The task
Look for the line containing "Uncheck the 14 Oct 2026 night row" and the line containing "You are a computer-use" in the entries below. Copy those two and all lines between them exactly, leaving out pictures.

Saved entries
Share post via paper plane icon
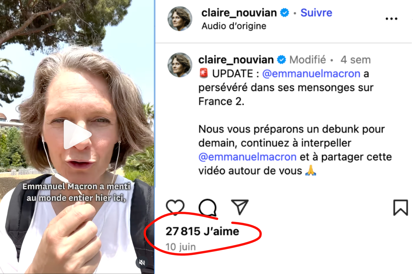 [x=240, y=207]
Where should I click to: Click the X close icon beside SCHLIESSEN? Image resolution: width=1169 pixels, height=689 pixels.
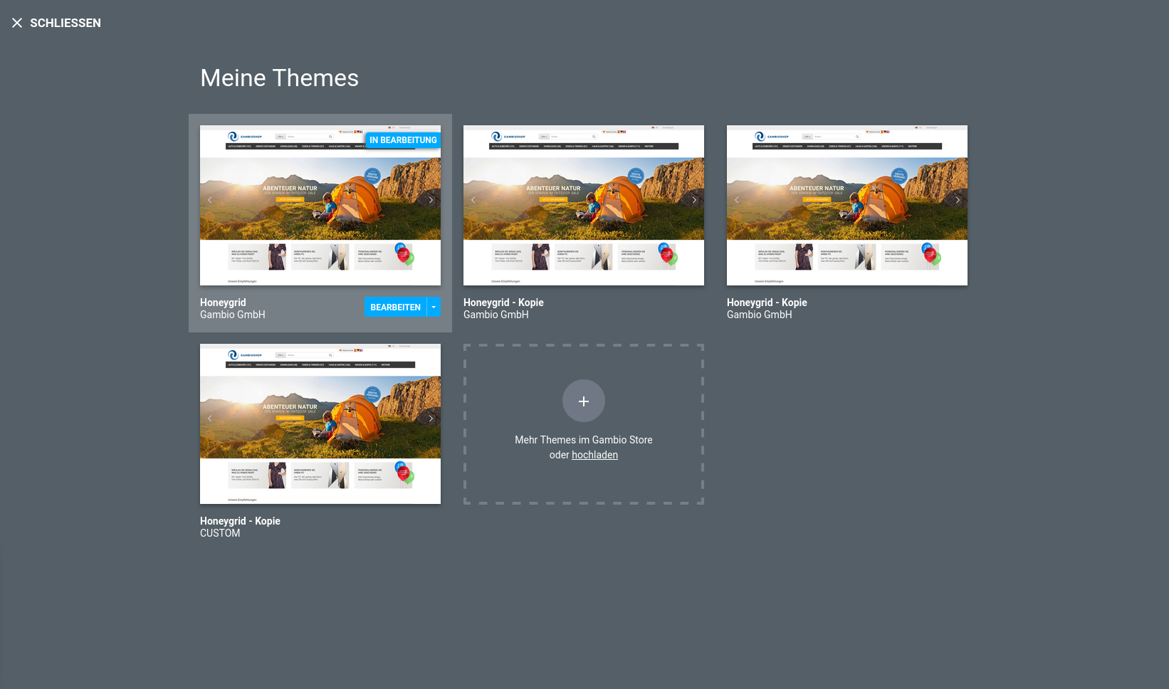[17, 23]
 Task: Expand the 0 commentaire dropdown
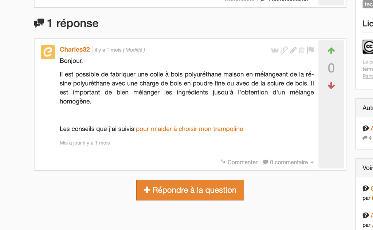[288, 162]
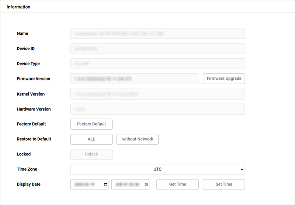Click the Firmware Version text box
The image size is (295, 205).
pyautogui.click(x=135, y=79)
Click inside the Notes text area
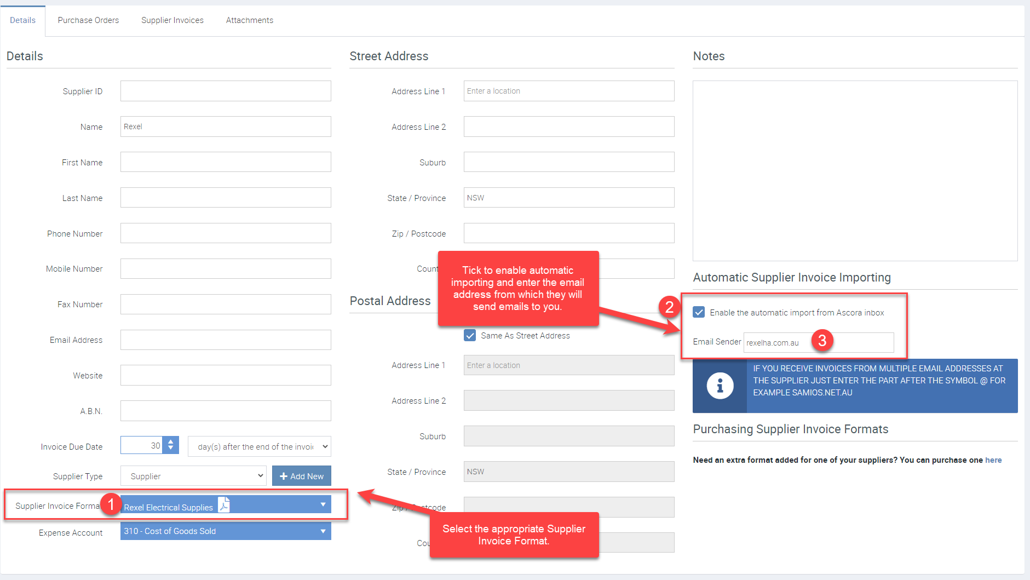 [855, 171]
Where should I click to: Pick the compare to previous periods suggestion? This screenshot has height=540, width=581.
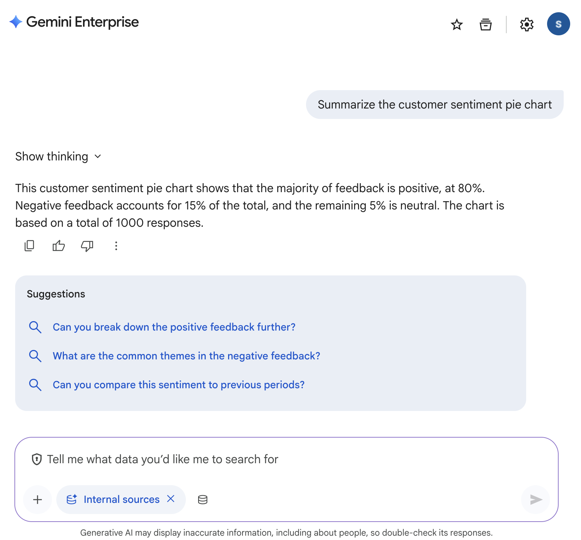pos(179,385)
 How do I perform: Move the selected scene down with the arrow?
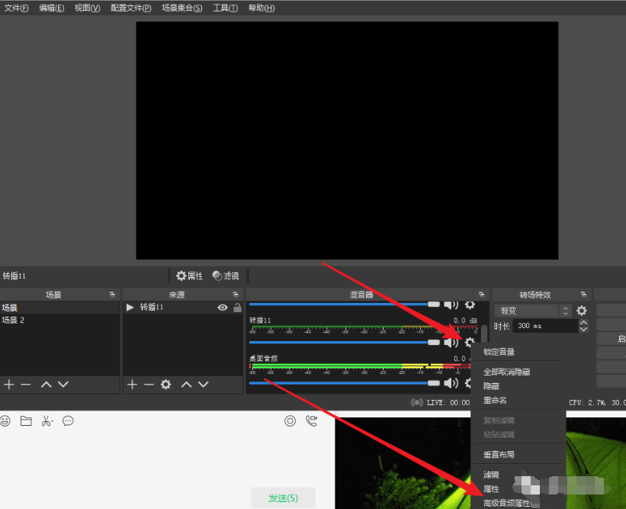tap(63, 385)
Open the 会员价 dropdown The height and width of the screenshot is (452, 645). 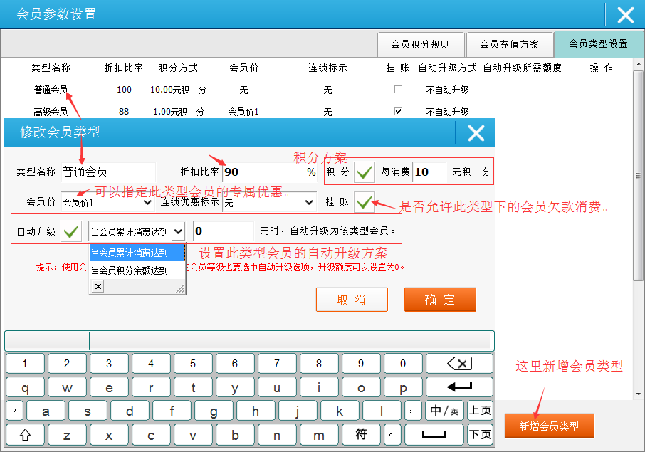(107, 203)
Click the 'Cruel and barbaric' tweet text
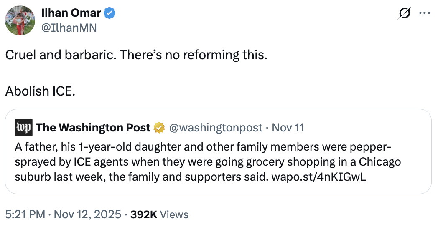438x227 pixels. (x=136, y=55)
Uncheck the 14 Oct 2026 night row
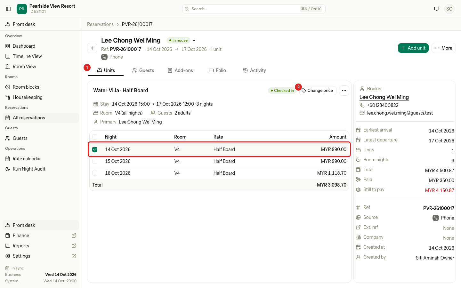 point(95,149)
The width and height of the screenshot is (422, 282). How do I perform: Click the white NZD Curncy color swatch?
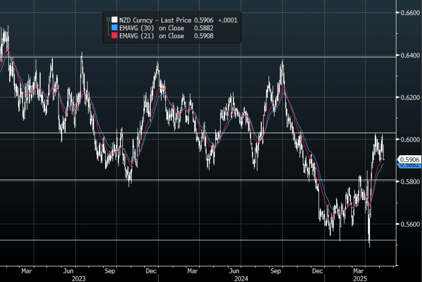(114, 20)
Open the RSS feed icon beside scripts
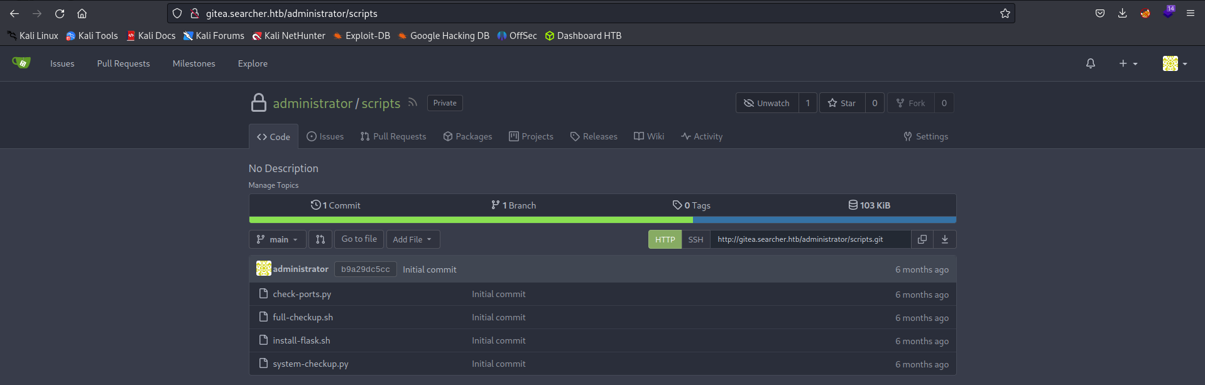Image resolution: width=1205 pixels, height=385 pixels. pos(412,103)
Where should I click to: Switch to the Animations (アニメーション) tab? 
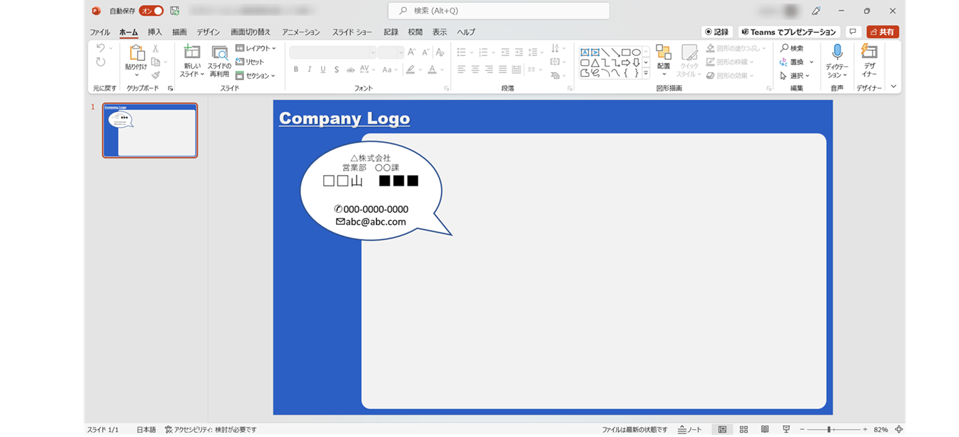300,32
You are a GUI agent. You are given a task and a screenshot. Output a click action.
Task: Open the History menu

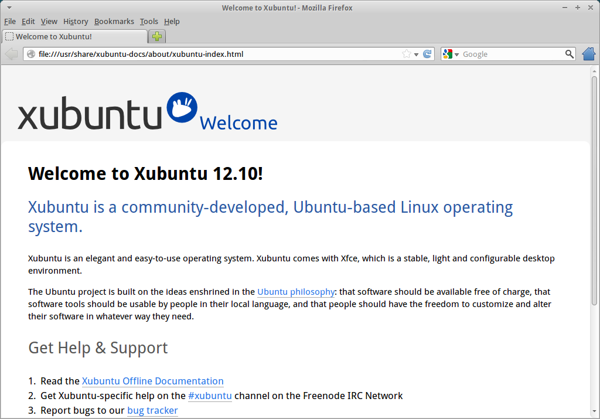76,22
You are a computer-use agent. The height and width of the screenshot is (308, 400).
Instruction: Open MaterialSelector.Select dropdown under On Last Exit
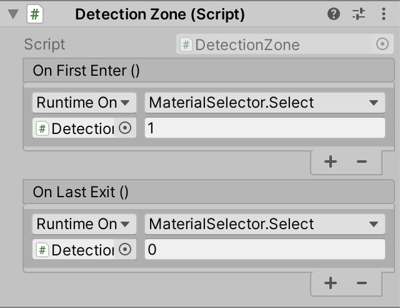[x=264, y=224]
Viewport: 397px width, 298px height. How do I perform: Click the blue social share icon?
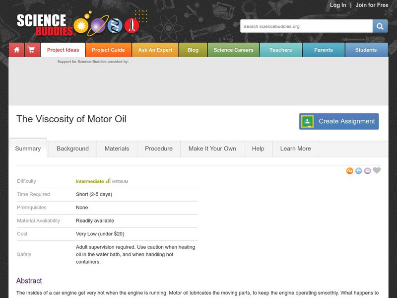click(358, 170)
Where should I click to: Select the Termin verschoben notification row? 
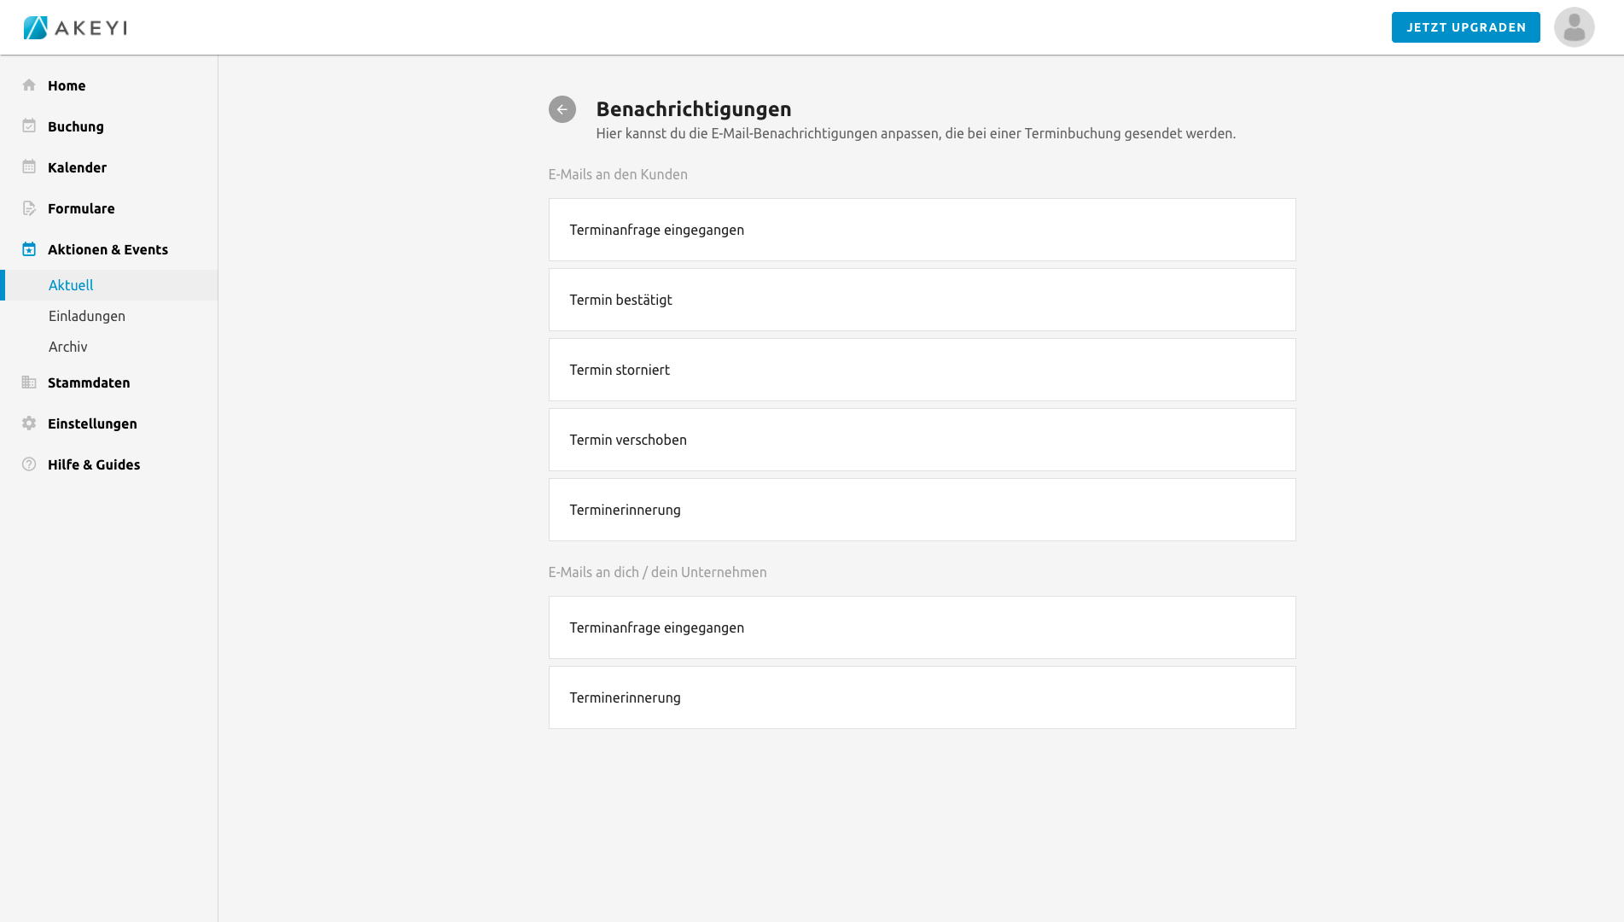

Solution
Uncheck the 14 Oct 2026 night row
 point(95,149)
The width and height of the screenshot is (422, 282). How do I perform: Click the white NZD Curncy color swatch?
(114, 20)
Open the RSS feed icon beside scripts
Image resolution: width=1205 pixels, height=385 pixels. pos(412,103)
Where should I click to: Switch to the Animations (アニメーション) tab? 
300,32
You are a GUI agent. You are given a task and a screenshot. Output a click action.
Task: Open the History menu

76,22
You are a computer-use agent. The height and width of the screenshot is (308, 400).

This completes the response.